-- RECORDS FOR THE EXERCISE follows --

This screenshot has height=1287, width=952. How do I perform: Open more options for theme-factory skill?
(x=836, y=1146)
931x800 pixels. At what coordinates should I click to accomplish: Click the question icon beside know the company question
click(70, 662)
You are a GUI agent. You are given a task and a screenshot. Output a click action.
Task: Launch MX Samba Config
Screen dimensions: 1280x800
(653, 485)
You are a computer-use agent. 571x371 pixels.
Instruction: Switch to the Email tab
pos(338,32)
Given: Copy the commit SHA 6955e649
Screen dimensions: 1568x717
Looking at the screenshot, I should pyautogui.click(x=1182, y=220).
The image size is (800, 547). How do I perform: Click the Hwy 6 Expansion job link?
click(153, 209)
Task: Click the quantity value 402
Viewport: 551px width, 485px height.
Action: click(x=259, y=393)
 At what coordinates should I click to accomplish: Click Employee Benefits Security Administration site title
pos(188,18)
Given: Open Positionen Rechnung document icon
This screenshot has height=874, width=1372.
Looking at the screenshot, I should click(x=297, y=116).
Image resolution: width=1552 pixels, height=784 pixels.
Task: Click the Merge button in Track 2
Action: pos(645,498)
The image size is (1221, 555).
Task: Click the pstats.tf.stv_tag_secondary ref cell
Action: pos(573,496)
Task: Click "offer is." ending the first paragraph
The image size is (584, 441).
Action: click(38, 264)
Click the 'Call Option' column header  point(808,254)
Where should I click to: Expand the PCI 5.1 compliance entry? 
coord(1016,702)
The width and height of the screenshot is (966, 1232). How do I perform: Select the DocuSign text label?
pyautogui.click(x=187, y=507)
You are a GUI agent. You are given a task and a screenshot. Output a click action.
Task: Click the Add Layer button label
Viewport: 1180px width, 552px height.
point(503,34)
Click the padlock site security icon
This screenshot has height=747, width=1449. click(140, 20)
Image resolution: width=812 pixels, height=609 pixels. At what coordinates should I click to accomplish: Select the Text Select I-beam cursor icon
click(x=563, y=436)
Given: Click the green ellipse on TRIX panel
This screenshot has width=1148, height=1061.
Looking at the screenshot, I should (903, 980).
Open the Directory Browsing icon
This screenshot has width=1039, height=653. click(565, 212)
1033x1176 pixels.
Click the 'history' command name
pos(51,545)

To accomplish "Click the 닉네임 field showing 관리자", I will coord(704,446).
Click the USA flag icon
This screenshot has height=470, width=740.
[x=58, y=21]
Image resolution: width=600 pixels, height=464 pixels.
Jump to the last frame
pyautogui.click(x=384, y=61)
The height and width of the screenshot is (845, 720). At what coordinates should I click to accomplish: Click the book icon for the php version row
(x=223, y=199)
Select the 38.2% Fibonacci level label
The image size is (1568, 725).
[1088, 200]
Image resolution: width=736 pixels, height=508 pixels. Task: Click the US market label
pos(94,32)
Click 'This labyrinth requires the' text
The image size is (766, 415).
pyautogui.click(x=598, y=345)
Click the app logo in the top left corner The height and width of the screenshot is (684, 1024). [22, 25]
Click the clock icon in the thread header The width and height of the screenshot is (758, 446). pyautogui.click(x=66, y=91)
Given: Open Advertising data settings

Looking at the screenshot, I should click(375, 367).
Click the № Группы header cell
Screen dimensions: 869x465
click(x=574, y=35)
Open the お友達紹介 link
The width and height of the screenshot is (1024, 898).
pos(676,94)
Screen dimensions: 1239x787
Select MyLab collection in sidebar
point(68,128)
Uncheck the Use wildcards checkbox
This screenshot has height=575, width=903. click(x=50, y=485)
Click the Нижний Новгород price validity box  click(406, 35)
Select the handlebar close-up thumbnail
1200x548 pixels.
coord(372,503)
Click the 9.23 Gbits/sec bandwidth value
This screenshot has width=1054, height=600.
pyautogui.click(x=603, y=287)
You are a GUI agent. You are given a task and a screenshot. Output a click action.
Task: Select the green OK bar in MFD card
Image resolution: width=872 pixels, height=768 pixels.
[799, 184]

-- RECORDS FOR THE EXERCISE concluded --

• EXERCISE: If a line in the records contains the string "green", copy it out.

• RESPONSE AREA:
Given: Click the green ellipse on TRIX panel
Task: Select the green OK bar in MFD card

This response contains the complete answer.